The Leader of the Opposition Malcolm Turnbull has signalled that the Liberal party’s previous position has been totally abandoned. This is despite his deputy, Julie Bishop, being an avid advocate of individual agreements.
 
WorkChoices is dead
 
At a press conference yesterday after IR Minister Julia Gillard had tabled the Fair Work Bill in Parliament, Turnbull said:
‘We accept that WorkChoices is dead. The Australian people have spoken.’
Turnbull’s defence for abandoning individual agreements was to say:
‘We have been advised by industry that the Government’s changes in the Fair Work Bill to provide individual flexibility in awards and in agreements are sufficient – and on this basis we do not oppose those changes.’
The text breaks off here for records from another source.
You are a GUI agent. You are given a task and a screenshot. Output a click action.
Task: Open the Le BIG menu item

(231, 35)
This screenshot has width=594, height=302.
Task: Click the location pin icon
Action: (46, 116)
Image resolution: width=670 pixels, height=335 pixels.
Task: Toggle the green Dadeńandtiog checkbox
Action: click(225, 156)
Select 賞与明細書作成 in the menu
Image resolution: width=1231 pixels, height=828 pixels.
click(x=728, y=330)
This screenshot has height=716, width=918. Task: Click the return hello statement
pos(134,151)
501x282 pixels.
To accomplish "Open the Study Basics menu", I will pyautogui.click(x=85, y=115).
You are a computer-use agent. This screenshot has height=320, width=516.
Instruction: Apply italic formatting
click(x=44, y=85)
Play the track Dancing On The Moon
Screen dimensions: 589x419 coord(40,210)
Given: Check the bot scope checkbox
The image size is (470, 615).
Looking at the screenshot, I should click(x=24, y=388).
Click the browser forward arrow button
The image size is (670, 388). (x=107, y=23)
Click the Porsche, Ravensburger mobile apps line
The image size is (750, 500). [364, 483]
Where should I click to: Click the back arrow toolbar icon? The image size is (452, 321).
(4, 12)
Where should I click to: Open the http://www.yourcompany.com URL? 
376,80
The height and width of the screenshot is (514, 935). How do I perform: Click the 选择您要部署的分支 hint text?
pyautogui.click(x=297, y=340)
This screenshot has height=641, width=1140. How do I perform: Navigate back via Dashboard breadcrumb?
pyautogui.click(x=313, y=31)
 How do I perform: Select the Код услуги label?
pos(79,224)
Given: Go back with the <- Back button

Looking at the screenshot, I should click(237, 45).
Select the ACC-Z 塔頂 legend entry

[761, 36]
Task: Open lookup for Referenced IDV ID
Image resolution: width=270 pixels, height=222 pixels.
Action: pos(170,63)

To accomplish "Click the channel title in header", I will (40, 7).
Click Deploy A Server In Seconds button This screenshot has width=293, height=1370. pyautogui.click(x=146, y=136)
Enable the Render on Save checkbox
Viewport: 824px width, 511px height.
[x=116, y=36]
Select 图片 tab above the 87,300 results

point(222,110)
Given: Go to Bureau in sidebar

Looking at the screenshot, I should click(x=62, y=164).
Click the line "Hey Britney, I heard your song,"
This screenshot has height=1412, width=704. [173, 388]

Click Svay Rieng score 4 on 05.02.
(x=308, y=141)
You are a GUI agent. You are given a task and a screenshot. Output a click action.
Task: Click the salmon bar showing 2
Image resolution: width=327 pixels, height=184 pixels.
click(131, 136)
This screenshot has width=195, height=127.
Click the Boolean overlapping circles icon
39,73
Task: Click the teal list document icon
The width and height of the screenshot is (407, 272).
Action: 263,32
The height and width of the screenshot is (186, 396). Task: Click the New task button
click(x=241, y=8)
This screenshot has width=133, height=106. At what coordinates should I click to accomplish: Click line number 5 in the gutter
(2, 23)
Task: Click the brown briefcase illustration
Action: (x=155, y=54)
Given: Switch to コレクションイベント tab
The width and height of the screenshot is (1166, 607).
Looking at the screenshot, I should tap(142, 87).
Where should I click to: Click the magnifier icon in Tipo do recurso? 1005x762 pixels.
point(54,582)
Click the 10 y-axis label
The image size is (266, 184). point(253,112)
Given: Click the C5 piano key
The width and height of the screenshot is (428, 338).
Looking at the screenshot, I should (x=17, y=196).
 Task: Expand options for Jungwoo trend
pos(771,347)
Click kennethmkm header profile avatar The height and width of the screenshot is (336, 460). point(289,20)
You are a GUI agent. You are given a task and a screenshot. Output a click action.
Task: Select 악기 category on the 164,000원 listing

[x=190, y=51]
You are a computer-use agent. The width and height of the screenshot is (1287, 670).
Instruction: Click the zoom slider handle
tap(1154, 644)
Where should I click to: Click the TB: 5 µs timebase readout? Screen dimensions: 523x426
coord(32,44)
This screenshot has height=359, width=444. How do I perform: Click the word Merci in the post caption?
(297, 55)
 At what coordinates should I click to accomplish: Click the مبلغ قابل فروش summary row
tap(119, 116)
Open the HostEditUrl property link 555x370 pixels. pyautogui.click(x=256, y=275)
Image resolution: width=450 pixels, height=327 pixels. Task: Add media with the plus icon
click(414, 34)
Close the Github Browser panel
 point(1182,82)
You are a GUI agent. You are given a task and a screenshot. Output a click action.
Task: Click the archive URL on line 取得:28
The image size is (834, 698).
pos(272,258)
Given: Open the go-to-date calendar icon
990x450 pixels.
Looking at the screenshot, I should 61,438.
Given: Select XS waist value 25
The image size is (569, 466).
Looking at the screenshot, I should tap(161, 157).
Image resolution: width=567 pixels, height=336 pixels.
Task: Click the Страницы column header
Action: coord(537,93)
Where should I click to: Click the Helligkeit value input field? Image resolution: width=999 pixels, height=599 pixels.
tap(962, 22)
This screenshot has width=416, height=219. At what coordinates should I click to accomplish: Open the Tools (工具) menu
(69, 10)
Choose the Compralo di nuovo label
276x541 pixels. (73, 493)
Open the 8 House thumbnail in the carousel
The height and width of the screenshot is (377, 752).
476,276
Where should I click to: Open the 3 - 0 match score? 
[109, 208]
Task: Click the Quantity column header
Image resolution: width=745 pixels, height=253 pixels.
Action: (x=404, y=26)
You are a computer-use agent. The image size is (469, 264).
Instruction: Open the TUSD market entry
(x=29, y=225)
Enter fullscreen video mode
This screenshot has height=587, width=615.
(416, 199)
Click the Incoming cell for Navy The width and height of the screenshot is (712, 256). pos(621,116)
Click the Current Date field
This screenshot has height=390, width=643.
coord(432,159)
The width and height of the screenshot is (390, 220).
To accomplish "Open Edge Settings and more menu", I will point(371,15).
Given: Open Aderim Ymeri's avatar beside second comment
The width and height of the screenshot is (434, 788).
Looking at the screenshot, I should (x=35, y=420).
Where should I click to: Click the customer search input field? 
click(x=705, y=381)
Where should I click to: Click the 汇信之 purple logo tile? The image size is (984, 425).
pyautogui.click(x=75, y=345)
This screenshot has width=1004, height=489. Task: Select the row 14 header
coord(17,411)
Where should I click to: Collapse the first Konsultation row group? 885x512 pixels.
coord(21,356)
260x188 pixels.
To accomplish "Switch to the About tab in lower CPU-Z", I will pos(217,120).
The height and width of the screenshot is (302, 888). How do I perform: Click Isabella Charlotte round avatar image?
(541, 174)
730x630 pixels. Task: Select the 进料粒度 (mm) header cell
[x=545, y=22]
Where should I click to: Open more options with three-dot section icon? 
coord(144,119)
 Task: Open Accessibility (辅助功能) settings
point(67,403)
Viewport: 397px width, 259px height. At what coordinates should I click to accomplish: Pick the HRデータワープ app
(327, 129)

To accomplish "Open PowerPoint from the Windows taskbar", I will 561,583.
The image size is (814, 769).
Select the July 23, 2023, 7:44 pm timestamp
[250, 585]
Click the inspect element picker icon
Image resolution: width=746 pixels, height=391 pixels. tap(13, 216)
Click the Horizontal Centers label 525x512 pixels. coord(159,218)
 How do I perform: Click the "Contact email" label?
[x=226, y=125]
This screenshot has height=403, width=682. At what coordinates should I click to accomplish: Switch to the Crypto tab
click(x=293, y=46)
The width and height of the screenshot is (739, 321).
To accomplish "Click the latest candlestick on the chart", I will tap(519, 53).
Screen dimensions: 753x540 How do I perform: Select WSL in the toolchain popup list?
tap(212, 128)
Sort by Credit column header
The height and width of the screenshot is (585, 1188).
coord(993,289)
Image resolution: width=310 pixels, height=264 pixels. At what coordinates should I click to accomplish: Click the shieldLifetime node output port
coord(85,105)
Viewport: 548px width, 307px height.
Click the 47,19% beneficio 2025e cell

Turnbull said the Government’s changes to workplace relations come at a very difficult time for the Australian economy.
 
Take Govt on trust
 
‘We take the Government on trust that these changes have been carefully considered and will not cost jobs,’ he said.
 
Turnbull acknowledged that industry stakeholders support key elements of the Bill.
 
‘We believe that within the Government’s new workplace relations framework union accountability must be maintained and unlawful behaviour penalised,’ he said.
 
Turnbull said the Opposition will not oppose the Government’s Fair Work Bill in the House of Representatives but reserves its right to propose amendments to improve the operation of the Bill.
 
This would be done in the Senate Committee process without seeking to frustrate the Government’s election commitment to implement its Forward with Fairness election policy.
 
Turnbull would not be drawn on what amendments the Opposition would propose, but said there would be hundreds of amendments proposed by the Government alone.
 
Flexibility
 
He said Gillard had emphasised ‘again and again’ in Question Time that everybody has to obey the law in questions relating to union behaviour.
 
‘So I imagine if there are any opportunities for improving accountability, and improving the accountability in particular for those guilty of unlawful behaviour, Julia Gillard would welcome it,’ Turnbull said.
 
Shadow IR spokesman Michael Keenan was asked:
'Whatever happened to you standing up for WA business’s passion for individual contracts? Are you now mute on that issue or do you think that the Government has come up with a good set of legislation? ‘
‘The Government has flexibility clauses within the legislation,’ Keenan said. ‘We’ll be very interested to hear from business about how they’re going to work during the Senate committee process. But the feedback we’ve had so far is that business thinks that they can work with those clauses to get the flexibility that they require.'
 
Not dogmatic
 
Question: ‘What was actually wrong with AWAs Mr Keenan?’
 
Keenan: ‘We’re not dogmatic about the instrument that we used to get flexibility in the workplace. The point is we need workplaces that are modern and flexible and the feedback we’ve had from industry is that they can work with these flexibility clauses and obviously these are the sorts of issues that we’d like ventilated when the Senate does its inquiry also.’